▶ WHAT TO DO
Rewrite the lines of the items below, changing "progression bar" to "progress bar" and keeping everything else the same. Do not include the pictures in your answer.

※

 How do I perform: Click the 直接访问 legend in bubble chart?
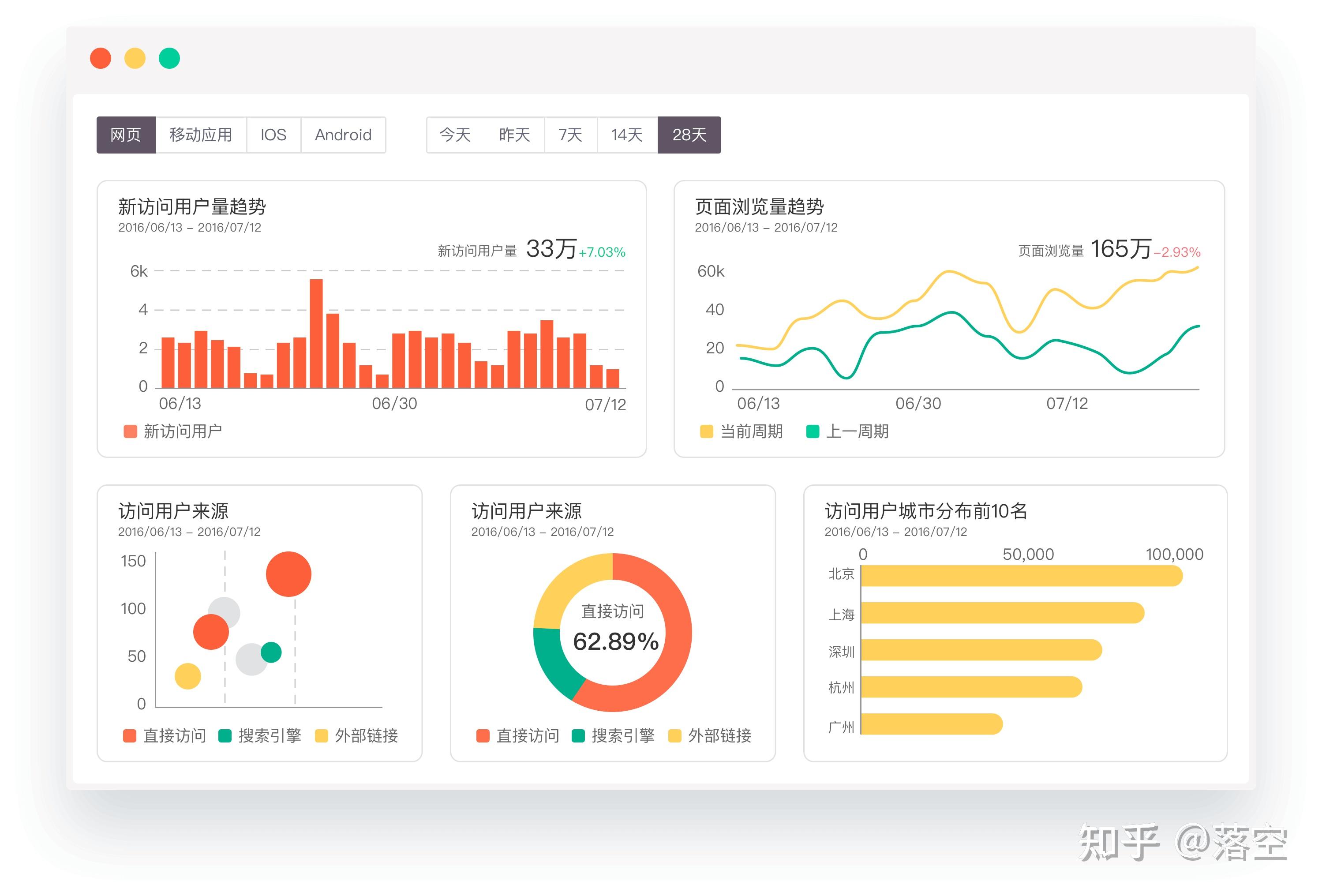click(130, 735)
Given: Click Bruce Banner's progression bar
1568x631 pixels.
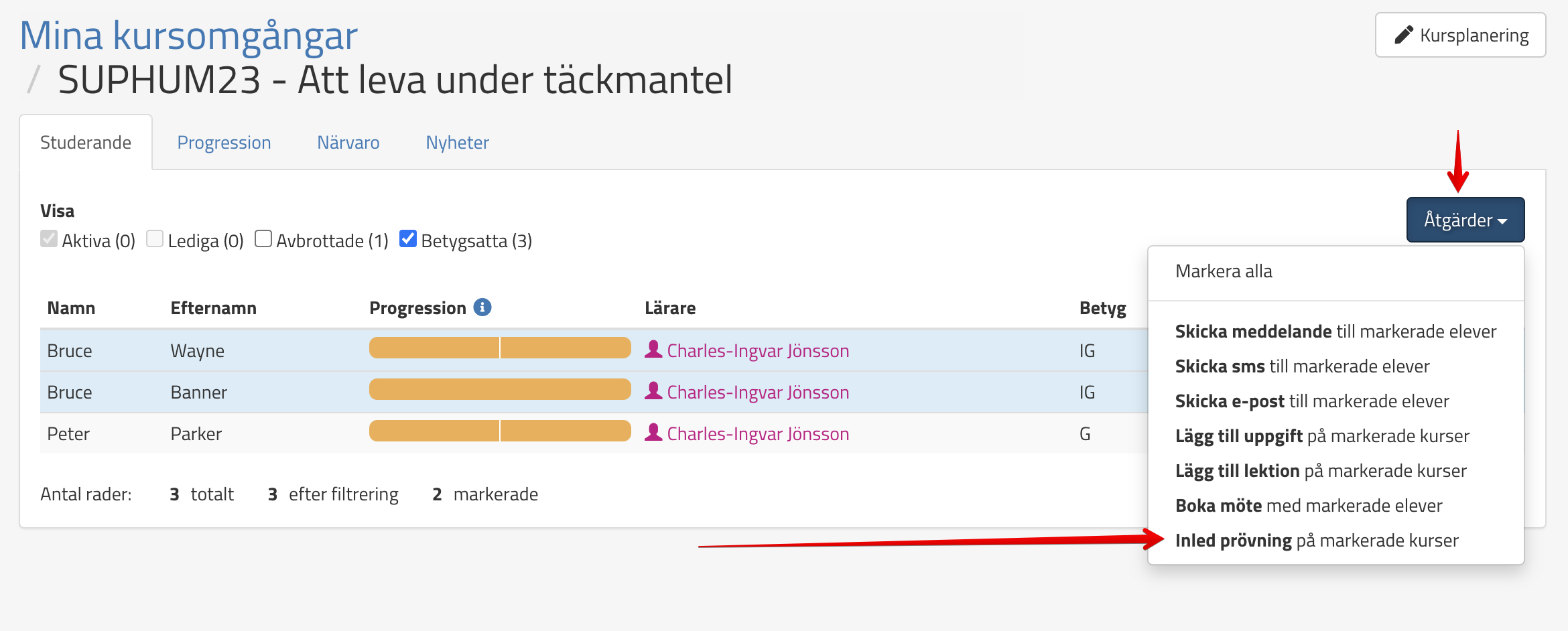Looking at the screenshot, I should pyautogui.click(x=500, y=390).
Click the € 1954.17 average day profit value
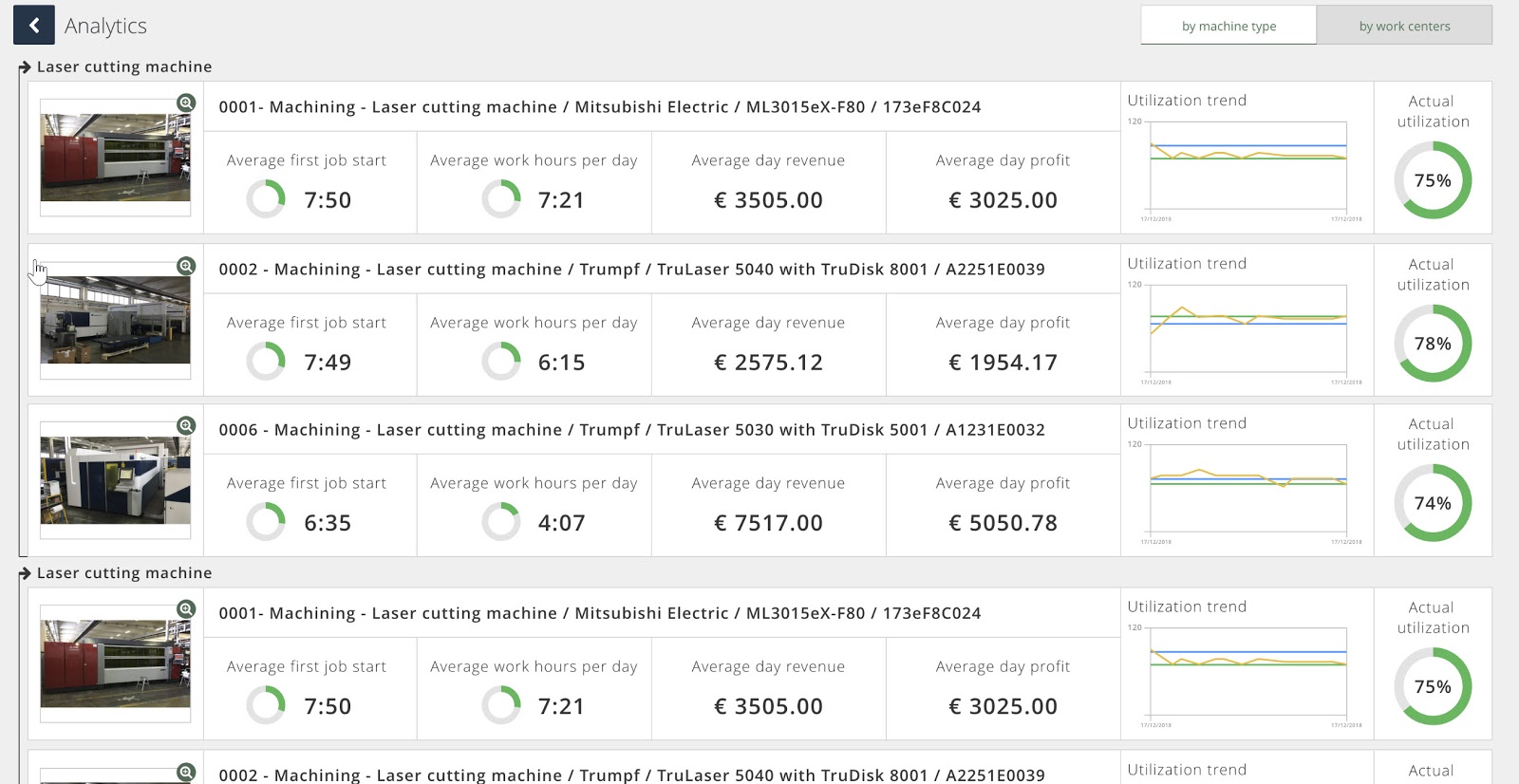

※

▶ RESPONSE
 How do I perform: Click the 直接访问 legend in bubble chart?
click(130, 735)
Given: Click Bruce Banner's progress bar
1568x631 pixels.
Looking at the screenshot, I should pyautogui.click(x=500, y=390).
Click the € 1954.17 average day profit value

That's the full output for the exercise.